Brano esercizio ::
•••
Se poi guardiamo alle cifre della tragedia del 19 maggio con i suoi 15 morti e le centinaia di feriti, ci si potrebbe sentire soddisfatti se non fosse che le cifre ufficiali dei morti e feriti di tutti gli scontri e gli attacchi con bombe sin dal 10 aprile, durante l’offensiva abortita dei militari contro un’altra sede occupata dalle magliette rosse, nella Bangkok vecchia, non permettono davvero alcuna celebrazione: 85 morti morti e 1402 feriti.
Molti Thailandesi hanno paragonato gli ultimi eventi a quelli Maggio Nero del 1992, quando i militari aprirono il fuoco con munizioni vere sui manifestanti a Bangkok, uccidendo almeno 48 persone ma il numero esatto è ancora in dubbio. Ma c’è un esempio molto più recente di soldati thailandesi che aprono il fuoco su cittadini thailandesi, uno a cui forse il Primo Ministro Thailandese Abhisit Vejjajiva pensa quando prova a riunificare questa terra divisa.
Fu una atrocità che ebbe inizio con una protesta. Il 25 di ottobre del 2004, centinaia di persone si radunarono di fronte alla stazione di polizia di Tak Bai, un villaggio nella provincia meridionale di Narathiwat per protestare contro l’arresto di sei uomini del posto.
•••
Estratto dati ::
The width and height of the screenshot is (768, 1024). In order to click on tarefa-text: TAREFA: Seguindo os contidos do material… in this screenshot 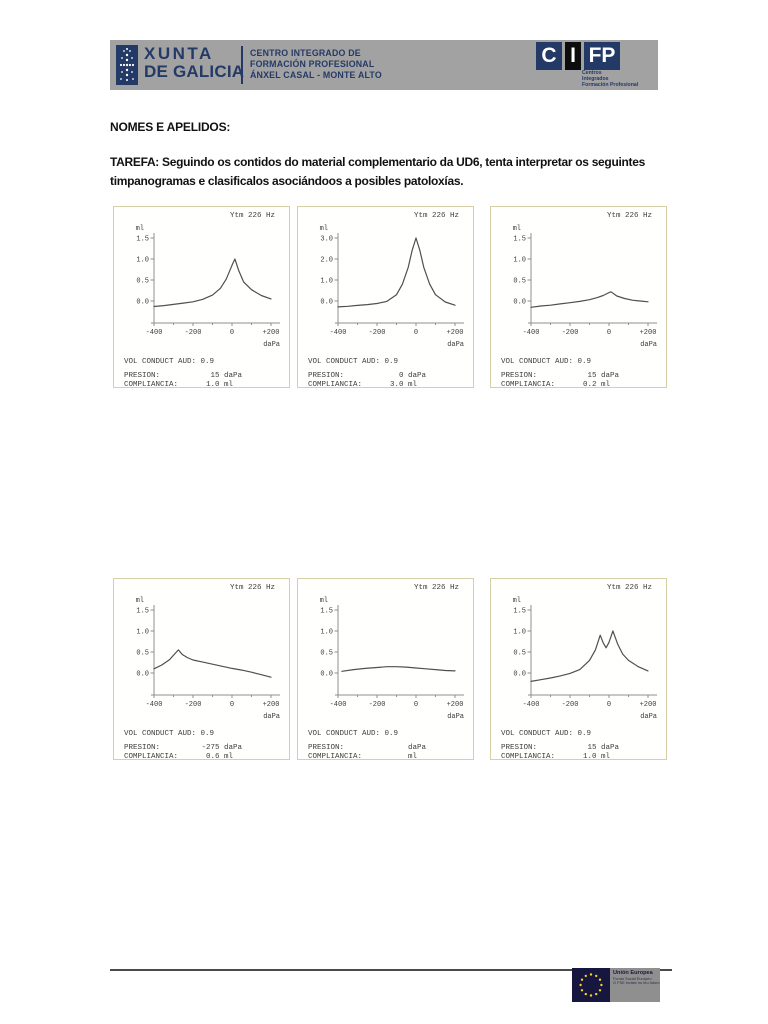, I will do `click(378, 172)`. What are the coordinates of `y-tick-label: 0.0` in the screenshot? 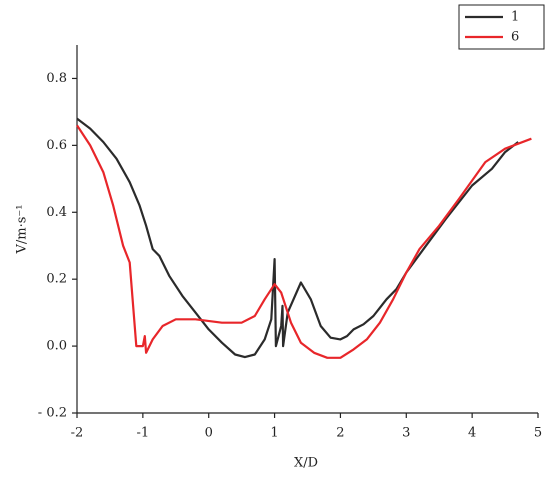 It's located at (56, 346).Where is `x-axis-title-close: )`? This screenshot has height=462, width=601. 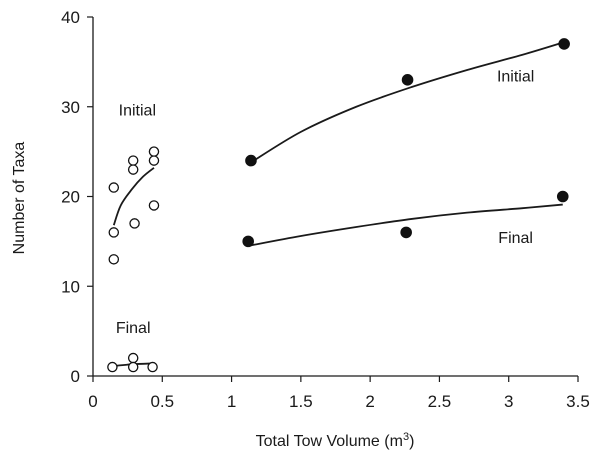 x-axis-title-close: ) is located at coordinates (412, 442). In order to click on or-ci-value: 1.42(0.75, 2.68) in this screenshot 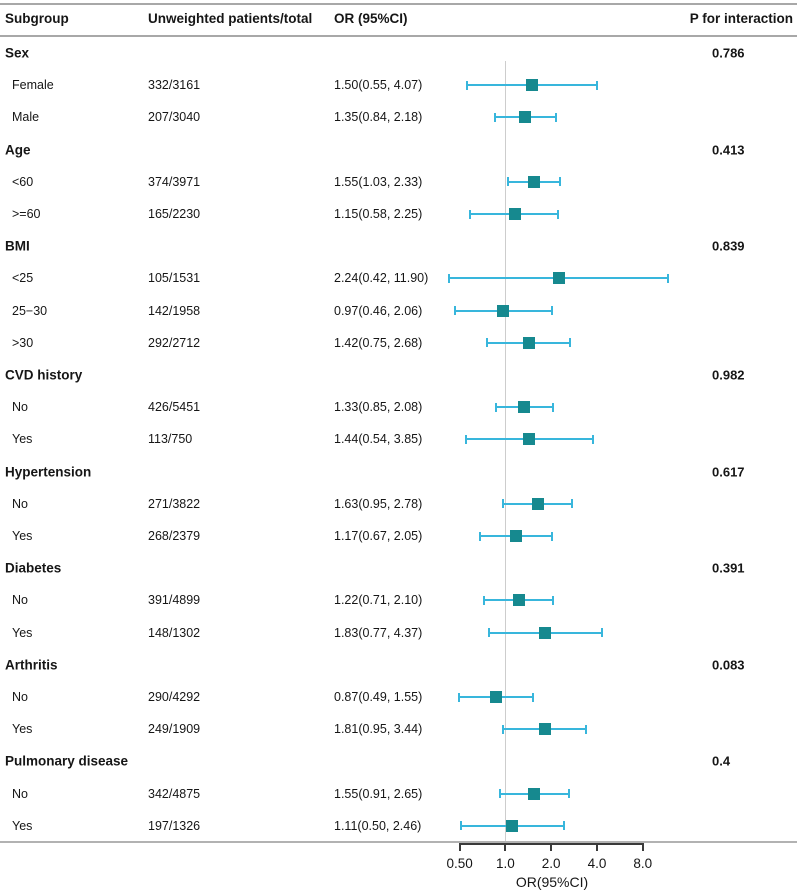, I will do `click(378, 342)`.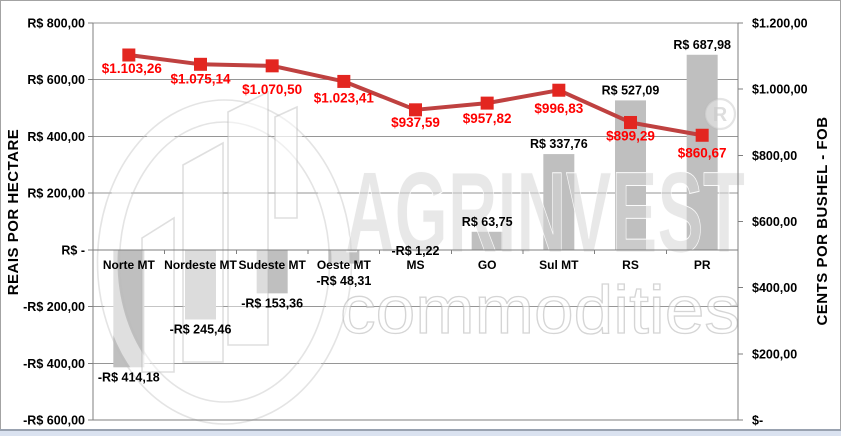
•••
Consegna 1 ::
Rispondi alle domande seguenti sul brano relativo agli scontri in Thailandia:
(a) Quanti morti conta la tragedia del 19 maggio?
(b) In quale anno si verificò il Maggio Nero?
(c) Contro l'arresto di quanti uomini del posto protestarono le persone radunate a Tak Bai?
Consegna 2 ::
Riprendi il brano sugli scontri in Thailandia proseguendolo dopo la sua ultima frase.

Risultato 1 ::
(a) 15
(b) 1992
(c) Sei

Risultato 2 ::
La Thailandia è una nazione in cui prevale il buddismo come religione e si parla il Thailandese, ma la maggioranza delle persone nelle tre province più a meridione sono a prevalenza musulmana e di lingua Malay, andando in contrasto con il comando della distante Bangkok per più di un secolo. Nel gennaio 2004, un’incursione contro un campo dell’esercito sempre in Naratiwat diede l’inizio ad un’insorgenza regionale contro il governo.
Alla stazione di polizia di Tak Bai la situazione si fece brutta. I manifestanti gettarono pietre provando ad assaltare la stazione di polizia secondo la cronaca. La polizia e i soldati aprirono il fuoco uccidendo sette persone ed arrestandone altre centinaia, quasi interamente giovani musulmani. Con le braccia legate alle spalle, furono buttati sugli autocarri militari e da settanta ad ottanta di loro perirono o per soffocamento o per i pestaggi.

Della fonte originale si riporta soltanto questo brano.